Search the records for the word "label" and pick out every line that has it.

● Input data
⁂

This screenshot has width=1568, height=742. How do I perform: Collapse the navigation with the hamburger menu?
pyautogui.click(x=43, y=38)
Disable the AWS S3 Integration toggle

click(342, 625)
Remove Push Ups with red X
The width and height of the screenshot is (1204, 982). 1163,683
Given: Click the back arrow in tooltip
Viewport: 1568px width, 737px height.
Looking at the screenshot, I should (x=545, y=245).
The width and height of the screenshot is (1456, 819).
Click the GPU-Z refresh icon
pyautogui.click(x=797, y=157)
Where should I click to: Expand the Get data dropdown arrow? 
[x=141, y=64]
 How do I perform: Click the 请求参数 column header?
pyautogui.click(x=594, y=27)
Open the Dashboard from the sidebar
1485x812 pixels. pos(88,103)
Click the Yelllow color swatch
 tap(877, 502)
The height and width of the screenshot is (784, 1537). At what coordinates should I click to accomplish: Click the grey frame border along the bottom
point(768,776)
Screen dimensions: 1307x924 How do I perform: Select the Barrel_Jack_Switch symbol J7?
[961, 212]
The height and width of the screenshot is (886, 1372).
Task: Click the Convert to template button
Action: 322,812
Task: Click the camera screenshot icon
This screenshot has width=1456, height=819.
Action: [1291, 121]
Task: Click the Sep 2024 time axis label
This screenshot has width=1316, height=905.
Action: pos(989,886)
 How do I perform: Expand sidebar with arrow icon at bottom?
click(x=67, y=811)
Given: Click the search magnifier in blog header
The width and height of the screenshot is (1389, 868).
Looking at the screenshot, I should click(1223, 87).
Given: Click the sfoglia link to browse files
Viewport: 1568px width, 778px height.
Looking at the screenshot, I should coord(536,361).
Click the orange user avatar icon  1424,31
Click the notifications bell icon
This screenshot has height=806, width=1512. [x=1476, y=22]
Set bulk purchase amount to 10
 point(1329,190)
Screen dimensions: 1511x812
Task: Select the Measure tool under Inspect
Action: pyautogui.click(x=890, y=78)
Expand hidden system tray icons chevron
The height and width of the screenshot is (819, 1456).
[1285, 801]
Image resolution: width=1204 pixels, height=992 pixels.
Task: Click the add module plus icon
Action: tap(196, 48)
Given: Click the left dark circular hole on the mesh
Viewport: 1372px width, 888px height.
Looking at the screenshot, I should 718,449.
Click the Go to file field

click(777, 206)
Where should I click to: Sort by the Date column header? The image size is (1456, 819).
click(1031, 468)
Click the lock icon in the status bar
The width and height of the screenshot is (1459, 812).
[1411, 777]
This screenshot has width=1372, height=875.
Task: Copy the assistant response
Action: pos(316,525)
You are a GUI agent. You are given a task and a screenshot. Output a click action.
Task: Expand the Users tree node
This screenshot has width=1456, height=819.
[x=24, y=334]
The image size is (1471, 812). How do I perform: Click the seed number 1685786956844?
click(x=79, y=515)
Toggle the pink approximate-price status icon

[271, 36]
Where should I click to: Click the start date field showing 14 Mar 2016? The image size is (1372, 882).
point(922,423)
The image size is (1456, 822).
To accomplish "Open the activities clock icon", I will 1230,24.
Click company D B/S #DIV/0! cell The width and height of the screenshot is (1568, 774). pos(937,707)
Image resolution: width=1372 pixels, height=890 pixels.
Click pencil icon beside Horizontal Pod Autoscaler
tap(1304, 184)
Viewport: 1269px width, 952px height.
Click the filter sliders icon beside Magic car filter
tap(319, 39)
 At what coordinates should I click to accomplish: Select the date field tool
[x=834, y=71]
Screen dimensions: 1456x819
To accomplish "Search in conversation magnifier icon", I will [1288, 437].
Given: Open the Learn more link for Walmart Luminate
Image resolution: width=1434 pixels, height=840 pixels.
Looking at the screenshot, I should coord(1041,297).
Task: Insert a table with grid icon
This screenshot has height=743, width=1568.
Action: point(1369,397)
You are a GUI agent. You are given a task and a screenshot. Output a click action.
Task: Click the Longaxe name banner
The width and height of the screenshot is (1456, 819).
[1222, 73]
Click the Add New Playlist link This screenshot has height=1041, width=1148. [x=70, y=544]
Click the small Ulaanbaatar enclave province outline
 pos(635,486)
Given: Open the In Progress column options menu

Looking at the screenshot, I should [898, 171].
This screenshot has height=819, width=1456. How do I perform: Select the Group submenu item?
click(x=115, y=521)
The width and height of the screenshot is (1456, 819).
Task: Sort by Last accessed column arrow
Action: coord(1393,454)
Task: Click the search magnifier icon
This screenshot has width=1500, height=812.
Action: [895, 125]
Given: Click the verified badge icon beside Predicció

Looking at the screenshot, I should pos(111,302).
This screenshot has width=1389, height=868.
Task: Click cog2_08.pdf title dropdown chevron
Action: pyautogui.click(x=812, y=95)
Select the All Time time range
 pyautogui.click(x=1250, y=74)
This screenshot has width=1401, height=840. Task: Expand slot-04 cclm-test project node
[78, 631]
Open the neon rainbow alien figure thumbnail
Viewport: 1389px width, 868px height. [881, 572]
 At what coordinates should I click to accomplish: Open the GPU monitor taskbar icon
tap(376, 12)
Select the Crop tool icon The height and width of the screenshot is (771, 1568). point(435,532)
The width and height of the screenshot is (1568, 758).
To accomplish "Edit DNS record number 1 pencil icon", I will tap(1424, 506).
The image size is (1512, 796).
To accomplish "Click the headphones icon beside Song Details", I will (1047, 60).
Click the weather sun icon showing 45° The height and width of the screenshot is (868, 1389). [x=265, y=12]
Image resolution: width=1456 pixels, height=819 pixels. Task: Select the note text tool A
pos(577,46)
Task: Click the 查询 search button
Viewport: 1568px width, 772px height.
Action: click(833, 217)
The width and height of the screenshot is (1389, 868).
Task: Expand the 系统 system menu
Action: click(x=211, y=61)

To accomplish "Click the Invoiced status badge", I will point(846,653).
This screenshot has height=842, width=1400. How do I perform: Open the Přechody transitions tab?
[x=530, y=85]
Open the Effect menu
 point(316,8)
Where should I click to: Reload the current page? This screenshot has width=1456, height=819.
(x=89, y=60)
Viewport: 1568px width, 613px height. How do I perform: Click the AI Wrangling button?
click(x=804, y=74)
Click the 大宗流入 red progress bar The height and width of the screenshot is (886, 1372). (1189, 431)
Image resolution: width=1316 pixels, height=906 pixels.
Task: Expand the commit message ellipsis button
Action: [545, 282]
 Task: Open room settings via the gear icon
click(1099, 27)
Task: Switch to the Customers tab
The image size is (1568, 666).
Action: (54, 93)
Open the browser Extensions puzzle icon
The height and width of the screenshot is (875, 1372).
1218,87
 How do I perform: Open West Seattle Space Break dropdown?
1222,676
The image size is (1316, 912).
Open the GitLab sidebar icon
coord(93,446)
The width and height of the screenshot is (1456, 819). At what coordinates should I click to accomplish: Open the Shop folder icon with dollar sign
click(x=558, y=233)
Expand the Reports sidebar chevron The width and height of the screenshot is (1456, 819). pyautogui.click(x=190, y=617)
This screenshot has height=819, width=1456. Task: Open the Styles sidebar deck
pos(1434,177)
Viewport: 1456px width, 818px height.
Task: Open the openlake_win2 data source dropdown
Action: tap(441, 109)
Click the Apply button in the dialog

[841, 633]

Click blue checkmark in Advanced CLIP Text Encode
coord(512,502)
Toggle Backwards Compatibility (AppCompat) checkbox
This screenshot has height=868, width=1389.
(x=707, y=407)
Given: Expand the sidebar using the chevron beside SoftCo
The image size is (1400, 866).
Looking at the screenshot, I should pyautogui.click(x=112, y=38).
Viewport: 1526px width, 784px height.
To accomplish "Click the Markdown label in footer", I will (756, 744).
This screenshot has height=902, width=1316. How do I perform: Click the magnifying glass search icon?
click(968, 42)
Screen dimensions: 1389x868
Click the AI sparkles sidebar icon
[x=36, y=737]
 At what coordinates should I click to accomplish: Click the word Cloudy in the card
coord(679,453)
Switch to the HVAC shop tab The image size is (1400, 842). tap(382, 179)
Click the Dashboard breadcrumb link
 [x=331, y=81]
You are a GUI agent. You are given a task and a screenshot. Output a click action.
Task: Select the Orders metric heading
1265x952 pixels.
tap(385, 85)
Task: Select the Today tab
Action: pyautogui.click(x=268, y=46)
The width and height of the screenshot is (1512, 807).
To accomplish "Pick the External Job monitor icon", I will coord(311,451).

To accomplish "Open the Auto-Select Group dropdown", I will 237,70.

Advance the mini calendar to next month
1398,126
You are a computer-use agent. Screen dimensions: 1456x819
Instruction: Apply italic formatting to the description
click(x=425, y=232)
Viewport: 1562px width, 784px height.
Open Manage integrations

⁂

● Task output
Task: Click the Sep 2024 time axis label
To accomplish "Click the Markdown label in footer", I will (756, 744).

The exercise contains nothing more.